### INSTRUCTIONS FOR THE TASK
From the line containing "Given: Cancel the DaVinci Resolve setup" through the last line of the data, return those lines exactly as written and nothing more.

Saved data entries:
# # # # #

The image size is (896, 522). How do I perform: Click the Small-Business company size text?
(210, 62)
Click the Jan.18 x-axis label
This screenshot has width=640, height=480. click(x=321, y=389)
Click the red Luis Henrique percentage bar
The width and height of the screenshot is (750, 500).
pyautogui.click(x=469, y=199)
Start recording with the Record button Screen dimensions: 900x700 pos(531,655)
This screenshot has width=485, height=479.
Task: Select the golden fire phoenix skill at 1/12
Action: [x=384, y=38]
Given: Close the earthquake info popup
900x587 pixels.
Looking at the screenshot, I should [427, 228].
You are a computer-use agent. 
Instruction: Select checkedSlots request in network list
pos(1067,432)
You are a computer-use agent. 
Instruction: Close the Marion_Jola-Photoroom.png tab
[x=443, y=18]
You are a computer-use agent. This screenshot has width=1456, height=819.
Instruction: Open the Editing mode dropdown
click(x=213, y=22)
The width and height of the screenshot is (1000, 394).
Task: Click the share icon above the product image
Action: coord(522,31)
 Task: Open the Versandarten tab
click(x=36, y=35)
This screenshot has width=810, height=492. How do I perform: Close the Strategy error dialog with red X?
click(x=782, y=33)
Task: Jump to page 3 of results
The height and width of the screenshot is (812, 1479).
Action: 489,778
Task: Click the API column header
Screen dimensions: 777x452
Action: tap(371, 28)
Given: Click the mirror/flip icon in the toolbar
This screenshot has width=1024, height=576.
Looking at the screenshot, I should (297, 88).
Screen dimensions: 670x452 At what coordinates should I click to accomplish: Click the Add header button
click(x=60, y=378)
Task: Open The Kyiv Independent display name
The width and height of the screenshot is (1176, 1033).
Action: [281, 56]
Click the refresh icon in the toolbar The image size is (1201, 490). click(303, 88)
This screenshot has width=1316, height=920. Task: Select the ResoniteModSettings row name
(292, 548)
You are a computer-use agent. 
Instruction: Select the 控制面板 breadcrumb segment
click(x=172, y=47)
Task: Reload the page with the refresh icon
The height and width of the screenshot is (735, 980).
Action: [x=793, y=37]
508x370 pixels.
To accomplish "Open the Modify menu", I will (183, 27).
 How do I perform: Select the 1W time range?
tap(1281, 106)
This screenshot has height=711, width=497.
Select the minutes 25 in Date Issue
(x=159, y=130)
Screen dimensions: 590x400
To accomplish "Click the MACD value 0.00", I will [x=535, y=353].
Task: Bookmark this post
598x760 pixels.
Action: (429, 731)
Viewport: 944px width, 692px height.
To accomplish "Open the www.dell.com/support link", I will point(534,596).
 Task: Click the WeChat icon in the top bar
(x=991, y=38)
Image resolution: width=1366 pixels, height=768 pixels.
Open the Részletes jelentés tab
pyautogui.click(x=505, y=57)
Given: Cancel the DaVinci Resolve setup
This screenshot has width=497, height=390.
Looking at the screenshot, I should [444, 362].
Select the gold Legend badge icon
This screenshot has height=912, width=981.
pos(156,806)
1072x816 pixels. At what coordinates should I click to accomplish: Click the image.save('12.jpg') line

# # # # #

### SOLUTION
Given: Cancel the DaVinci Resolve setup
This screenshot has width=497, height=390.
Looking at the screenshot, I should [444, 362].
Select the gold Legend badge icon
This screenshot has height=912, width=981.
pos(156,806)
1072x816 pixels. At what coordinates should I click to accomplish: Click the image.save('12.jpg') line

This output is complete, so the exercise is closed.